I need to make a program in C to obtain the number series of the Kaprekar operation. The first integer must be requested from the standard entry and must be positive with four significant digits.
1. You do homework for the purpose that you learn. You won't learn (much) if you don't do it.
2. What is "Kaprekar operation"? You have to list the required steps with detail. That list becomes algorithm. Algorithm turns into code.
3. "use of arrangements"? No idea what that is.
You could start from:
read value (where 999<value<10000)
old = value
new = 0
iteration = 0
ready = false
DO
print "(iteration) old"
compute new from old
IF we are at the end of series
THEN ready = true
old = new
++iteration
WHILE not ready
The way to write a program is to break the problem down into smaller problems. They you break those down into smaller problems. Eventually you get to steps that can be translated to code.

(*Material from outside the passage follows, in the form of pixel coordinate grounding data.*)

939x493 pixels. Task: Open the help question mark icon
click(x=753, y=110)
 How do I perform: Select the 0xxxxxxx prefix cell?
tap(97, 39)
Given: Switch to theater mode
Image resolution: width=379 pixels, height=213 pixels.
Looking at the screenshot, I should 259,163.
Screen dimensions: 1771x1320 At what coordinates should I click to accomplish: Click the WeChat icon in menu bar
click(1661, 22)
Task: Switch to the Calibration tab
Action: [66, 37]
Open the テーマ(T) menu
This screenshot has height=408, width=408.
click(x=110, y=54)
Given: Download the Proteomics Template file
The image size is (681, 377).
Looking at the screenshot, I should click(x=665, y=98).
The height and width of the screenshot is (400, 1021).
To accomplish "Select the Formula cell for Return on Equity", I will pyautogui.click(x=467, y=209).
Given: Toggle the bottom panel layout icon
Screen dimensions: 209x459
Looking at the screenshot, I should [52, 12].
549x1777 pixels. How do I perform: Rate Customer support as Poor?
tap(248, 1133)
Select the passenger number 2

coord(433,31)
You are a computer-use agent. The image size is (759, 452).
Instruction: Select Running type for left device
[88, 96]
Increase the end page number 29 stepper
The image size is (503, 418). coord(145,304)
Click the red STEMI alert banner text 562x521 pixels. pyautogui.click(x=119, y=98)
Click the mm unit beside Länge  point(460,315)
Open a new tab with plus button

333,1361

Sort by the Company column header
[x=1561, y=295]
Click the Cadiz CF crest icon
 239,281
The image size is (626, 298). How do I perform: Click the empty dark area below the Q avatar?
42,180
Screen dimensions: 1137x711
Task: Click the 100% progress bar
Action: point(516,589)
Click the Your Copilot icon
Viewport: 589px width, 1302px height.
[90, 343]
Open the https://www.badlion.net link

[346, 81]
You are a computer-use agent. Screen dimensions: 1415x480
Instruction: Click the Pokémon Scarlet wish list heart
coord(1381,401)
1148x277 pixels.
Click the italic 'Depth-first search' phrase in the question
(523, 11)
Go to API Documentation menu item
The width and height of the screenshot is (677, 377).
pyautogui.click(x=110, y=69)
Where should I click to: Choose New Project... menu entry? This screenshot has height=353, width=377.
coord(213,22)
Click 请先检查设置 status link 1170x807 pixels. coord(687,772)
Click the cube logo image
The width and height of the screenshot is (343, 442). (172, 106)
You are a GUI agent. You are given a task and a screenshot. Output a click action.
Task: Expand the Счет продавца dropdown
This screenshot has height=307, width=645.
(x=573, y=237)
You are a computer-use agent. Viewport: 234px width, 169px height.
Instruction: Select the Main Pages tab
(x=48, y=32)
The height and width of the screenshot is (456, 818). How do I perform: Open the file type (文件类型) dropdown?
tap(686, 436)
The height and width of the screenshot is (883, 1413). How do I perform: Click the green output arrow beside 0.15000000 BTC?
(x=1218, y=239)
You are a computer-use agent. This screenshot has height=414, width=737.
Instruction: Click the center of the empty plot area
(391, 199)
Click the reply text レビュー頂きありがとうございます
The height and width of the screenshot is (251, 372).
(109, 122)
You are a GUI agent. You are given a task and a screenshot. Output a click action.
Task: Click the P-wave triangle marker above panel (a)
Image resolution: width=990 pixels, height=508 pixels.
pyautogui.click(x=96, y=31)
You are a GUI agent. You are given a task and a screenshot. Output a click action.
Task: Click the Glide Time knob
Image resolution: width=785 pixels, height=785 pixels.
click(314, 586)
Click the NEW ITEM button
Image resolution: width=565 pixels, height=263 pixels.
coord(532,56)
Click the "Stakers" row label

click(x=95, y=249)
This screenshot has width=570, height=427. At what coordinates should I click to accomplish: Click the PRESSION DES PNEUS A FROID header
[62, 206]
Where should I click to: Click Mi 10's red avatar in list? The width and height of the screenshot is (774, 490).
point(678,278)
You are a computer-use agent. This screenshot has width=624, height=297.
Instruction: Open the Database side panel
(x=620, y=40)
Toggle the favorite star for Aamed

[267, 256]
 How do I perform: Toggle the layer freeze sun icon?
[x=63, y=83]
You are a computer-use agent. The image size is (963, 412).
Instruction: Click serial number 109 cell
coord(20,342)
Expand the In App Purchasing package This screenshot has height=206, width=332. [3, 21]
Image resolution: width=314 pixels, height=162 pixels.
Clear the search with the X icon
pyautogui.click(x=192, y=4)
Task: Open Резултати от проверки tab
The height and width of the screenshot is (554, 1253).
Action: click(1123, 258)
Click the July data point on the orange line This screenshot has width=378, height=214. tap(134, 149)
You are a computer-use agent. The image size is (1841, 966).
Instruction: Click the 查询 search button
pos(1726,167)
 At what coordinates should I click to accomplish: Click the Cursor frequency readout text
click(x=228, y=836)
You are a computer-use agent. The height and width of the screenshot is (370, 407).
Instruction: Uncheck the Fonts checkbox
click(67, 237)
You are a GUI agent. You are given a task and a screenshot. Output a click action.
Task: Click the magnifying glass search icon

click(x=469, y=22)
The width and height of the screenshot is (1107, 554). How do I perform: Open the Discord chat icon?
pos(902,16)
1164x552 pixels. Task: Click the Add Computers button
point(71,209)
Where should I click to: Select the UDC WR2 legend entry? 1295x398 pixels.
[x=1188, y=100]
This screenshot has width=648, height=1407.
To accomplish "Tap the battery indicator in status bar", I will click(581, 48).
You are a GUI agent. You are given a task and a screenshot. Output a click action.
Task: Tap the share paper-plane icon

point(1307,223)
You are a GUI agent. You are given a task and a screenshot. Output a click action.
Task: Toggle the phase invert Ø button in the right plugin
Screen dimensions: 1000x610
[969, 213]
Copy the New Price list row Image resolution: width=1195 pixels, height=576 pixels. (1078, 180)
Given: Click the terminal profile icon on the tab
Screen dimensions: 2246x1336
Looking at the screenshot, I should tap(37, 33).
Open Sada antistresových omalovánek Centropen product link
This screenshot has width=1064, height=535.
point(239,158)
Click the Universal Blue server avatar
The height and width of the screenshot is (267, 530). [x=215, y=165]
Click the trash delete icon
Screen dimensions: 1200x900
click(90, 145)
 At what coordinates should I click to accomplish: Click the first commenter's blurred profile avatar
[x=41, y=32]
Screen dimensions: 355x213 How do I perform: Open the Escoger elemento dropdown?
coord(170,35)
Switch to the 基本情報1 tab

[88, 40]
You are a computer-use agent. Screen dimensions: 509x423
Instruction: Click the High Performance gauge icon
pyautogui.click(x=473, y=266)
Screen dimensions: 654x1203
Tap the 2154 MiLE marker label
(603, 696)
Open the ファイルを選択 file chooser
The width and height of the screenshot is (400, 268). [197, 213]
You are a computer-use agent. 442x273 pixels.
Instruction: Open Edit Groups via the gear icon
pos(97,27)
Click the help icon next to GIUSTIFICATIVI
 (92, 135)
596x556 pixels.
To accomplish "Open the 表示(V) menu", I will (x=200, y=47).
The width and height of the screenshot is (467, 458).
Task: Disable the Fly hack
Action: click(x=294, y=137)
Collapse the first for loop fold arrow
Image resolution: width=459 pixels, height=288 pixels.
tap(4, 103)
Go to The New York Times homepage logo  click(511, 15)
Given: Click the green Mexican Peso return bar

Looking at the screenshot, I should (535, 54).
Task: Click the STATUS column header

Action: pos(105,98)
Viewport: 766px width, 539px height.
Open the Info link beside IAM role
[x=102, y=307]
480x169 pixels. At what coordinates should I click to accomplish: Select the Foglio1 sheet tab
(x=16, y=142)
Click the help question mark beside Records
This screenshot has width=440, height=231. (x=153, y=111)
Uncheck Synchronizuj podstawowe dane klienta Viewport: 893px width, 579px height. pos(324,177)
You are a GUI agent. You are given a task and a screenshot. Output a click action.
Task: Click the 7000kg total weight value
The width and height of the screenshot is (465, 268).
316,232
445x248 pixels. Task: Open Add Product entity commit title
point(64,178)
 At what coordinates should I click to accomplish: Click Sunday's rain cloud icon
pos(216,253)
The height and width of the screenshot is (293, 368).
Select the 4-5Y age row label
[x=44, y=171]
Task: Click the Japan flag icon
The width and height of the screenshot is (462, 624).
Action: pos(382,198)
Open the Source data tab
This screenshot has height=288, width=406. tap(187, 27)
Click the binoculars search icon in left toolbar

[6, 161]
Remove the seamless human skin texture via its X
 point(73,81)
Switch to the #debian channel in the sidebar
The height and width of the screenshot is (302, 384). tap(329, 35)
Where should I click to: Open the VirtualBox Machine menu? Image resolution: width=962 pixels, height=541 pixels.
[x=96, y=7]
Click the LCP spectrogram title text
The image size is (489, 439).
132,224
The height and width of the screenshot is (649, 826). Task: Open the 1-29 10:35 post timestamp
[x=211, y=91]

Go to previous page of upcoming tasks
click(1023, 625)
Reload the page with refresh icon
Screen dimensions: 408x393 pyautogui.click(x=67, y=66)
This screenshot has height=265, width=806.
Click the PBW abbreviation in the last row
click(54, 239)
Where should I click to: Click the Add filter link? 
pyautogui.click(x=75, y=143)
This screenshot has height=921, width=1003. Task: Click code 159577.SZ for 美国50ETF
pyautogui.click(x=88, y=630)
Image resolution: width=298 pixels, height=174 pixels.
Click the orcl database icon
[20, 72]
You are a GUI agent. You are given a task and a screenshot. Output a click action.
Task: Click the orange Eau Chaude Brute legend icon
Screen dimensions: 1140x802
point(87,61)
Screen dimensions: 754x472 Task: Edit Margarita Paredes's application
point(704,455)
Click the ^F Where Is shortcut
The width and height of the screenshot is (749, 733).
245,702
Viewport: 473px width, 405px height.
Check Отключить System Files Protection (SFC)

I look at Kaprekar's operation and see the following sub-problems:
- break a number up into it's digits.
- Sort the digits.
- Create the largest number with the 4 digits: (largest digit) (next digit) (next digit) (smallest digit)
- Create the smallest number from the 4 digits: (smallest digit) (next digit) (next digit) (largest digit)
If you can write code to do these 4 things then the creating the program is trivial.
Have you learned about functions? You could make each one of these a function. Write it. Test it. Then write the next. When the functions work, use them in the main() program to solve the problem.
Yep, that's exactly the strategy I would use in Ruby. This sort of problem reminds me of some of the instances when I'd take a string and split(//) it, which kinda uses regex to quickly convert it to an array. I tried to use less variables but had trouble with the comparison =S
You have a small bug because you didn't 0-pad the next string. "332" or "1000" quickly goes to 0 because of the lost digit. I ran into this too until I processed it against "%03d" or "%04d", respectively.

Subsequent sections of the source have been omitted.